Tuesday, November 13, 2012

Random Thoughts on the 2012 Elections

Well, November 6th has come and gone - after seeming like election day would never arrive, it now seems like it hardly happened at all! Perhaps that’s because, at the national level, all the sturm und drang of the last two years resulted in virtually no change.  Barack Obama will remain President for four more years, the Democrats control the Senate and the Republicans have a firm hold on the House of Representatives. 

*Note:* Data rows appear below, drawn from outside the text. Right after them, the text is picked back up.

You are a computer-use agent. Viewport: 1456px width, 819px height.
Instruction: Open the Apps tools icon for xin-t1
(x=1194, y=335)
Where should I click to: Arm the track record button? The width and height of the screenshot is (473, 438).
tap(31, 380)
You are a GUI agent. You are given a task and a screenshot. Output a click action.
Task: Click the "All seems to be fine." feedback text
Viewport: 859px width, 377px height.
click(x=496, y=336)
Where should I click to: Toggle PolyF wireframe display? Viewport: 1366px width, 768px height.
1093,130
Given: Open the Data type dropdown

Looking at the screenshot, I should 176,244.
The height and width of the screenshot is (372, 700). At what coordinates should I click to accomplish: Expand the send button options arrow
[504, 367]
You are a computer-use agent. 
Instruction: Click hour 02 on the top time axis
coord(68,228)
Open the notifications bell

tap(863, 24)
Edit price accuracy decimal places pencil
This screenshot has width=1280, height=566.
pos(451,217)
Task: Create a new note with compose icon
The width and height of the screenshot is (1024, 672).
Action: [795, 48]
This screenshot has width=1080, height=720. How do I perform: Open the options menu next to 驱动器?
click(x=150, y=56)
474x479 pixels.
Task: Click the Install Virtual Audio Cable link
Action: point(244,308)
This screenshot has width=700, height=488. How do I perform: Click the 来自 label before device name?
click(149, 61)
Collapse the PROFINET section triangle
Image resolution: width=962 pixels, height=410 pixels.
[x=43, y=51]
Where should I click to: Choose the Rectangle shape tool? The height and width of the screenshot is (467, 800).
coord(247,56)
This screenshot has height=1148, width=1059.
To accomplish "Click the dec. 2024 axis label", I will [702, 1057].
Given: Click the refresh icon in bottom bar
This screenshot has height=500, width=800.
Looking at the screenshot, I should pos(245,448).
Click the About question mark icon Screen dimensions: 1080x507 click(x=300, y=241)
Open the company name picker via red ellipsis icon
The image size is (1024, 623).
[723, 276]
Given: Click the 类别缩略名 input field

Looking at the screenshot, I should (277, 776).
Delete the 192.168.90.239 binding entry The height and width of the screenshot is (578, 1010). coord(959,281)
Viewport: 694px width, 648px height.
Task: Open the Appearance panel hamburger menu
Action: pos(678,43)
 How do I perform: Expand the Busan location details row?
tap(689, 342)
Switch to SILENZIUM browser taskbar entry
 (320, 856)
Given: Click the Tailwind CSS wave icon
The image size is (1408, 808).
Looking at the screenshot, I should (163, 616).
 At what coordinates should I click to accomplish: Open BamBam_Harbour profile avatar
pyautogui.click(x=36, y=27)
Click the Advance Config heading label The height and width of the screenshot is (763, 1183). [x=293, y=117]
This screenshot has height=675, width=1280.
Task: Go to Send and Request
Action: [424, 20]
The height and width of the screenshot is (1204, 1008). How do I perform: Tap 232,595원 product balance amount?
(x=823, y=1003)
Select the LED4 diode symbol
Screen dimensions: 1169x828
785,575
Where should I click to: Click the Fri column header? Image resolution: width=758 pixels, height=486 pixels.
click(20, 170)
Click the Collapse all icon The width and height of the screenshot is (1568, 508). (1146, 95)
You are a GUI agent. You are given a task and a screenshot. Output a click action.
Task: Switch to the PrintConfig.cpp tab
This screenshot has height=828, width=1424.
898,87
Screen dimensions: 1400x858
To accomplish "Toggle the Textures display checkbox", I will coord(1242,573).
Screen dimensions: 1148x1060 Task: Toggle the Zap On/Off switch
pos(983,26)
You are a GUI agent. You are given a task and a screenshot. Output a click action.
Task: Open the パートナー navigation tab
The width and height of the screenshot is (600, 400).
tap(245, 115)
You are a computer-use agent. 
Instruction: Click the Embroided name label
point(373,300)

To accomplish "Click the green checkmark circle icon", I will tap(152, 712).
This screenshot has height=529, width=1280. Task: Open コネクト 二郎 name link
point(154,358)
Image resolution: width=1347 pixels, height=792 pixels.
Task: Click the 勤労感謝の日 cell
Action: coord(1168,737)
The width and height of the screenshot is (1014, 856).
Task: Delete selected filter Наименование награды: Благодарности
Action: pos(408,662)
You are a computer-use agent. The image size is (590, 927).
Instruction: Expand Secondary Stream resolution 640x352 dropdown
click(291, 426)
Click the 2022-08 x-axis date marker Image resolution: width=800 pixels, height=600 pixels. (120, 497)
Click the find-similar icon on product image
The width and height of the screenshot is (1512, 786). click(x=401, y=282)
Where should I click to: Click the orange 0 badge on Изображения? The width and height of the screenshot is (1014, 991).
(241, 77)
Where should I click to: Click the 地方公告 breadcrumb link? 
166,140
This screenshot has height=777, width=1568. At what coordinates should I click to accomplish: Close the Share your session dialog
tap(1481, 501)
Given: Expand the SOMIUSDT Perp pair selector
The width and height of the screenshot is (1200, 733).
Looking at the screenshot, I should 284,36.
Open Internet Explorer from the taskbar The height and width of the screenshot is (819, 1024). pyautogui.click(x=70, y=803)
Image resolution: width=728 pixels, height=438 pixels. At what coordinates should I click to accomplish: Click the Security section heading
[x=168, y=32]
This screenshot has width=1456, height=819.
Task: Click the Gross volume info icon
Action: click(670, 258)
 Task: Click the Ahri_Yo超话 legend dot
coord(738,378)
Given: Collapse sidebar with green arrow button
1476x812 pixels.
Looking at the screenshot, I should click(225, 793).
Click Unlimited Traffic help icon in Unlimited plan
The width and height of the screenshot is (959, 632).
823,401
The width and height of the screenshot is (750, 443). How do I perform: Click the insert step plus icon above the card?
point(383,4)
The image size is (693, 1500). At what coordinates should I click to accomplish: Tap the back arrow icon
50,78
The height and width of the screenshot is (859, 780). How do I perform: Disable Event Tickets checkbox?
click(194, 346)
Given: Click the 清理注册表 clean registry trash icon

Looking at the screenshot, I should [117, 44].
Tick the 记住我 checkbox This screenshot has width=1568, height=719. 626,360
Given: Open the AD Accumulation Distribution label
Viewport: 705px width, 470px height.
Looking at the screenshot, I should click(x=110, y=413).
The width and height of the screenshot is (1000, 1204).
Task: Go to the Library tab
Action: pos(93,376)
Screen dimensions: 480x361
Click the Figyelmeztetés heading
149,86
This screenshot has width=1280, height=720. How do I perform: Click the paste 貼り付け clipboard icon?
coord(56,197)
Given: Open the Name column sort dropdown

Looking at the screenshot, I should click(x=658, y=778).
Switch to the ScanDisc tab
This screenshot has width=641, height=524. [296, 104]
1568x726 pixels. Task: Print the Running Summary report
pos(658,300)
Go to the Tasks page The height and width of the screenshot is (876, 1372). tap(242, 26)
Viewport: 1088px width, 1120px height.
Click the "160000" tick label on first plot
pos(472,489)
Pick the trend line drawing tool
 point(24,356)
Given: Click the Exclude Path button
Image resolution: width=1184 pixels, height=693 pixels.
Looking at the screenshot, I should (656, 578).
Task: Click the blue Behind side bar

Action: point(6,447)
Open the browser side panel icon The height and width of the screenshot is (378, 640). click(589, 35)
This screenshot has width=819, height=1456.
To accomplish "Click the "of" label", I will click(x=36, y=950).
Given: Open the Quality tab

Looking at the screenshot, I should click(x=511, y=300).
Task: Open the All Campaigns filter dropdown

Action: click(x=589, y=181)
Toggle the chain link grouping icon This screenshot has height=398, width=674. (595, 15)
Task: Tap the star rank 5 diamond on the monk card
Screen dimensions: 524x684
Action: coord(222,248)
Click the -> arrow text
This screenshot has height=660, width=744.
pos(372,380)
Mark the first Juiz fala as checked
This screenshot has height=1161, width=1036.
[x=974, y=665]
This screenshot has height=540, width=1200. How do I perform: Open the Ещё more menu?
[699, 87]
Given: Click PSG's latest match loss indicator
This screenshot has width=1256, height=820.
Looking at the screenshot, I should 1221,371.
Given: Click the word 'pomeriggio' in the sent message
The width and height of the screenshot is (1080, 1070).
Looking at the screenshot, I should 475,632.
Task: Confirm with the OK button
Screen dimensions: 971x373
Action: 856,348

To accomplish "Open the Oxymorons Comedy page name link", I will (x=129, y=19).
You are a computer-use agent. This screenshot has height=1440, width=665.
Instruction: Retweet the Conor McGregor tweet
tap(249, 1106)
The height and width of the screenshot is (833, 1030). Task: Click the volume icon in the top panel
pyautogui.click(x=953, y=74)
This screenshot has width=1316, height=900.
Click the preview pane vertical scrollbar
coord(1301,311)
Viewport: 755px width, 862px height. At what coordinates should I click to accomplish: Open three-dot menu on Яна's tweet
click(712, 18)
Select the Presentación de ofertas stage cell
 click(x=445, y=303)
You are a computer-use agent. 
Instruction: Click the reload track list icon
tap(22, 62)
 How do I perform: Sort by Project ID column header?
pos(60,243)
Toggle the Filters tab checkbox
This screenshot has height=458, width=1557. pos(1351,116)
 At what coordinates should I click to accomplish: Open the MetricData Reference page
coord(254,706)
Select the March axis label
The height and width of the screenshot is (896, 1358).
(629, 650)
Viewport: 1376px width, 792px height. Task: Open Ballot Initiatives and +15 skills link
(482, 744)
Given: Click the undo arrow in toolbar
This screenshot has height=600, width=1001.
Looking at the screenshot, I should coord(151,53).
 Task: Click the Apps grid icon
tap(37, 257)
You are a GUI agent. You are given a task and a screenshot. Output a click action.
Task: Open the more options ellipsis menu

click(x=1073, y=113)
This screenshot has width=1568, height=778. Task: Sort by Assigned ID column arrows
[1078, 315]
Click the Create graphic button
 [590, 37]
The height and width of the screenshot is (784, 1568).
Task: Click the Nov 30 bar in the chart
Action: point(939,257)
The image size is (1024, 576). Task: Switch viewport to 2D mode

On paper, anyway, not much has changed.

I’ll admit that I’m among those surprised that Mitt Romney didn’t fare better than he did. While I was never quite convinced he would actually win (and, as a Libertarian, I found things to like and to greatly dislike about both parties’ candidates and positions), I certainly looked at all the traditional signs and indicators (particularly the weak economy) and assumed they’d have the same kind of influence they’d had in the past. I totally overlooked the power of demographics and what I now think is a strong wellspring of good will towards the President. At the end of the day, the voting power and turnout of the Democratic Party’s key constituencies was critical, and the economy improved enough to allow people who wanted Obama to succeed to feel good about granting him another term.

I am guardedly optimistic about the next year or two. I’m usually of the opinion that a president and Congress can really only create substantive change in the first year of a term - by the second year, the entire House and much of the Senate is in re-election mode and the third and fourth are dominated by the President’s re-election campaign. Positions become rigid, officials dig in, the media starts playing horse race and gotcha games, and nothing gets done.

Since Obama will have no reelection campaign to distract him, maybe this Congress can tackle real issues in year one and year three - that would be a substantial improvement. Does that mean they actually get serious about debt, deficit and serious budget issues? Probably not...but marginal action is better than no action, right?

And perhaps the Republican Party, rocked not just by their loss at the Presidential level, but also in every swing state and Senatorial election, does a bit of soul-searching and evolves into a movement that can recapture the support of some portion of segments of the population that are currently lost to them (African Americans, Hispanics  single women, young people, gays and lesbians...and on and on).  If the Republicans can’t figure out how to be credible voice on fiscal and economic issues, where there needs to be a hearty and substantive debate, and not simply knee-jerk social issues bigots (as they’re perceived by so many to be), they deserve to wander in the political wilderness for a long time. 

Beyond the national political scene, the election brought some positive moves in the area of marriage and gay rights. The positive results on gay marriage referenda in several states puts an end to the old chestnut that, when put to a vote, people always vote against marriage equality. The tide of history continues to move in the direction of greater acceptance and equality, and that’s a great thing.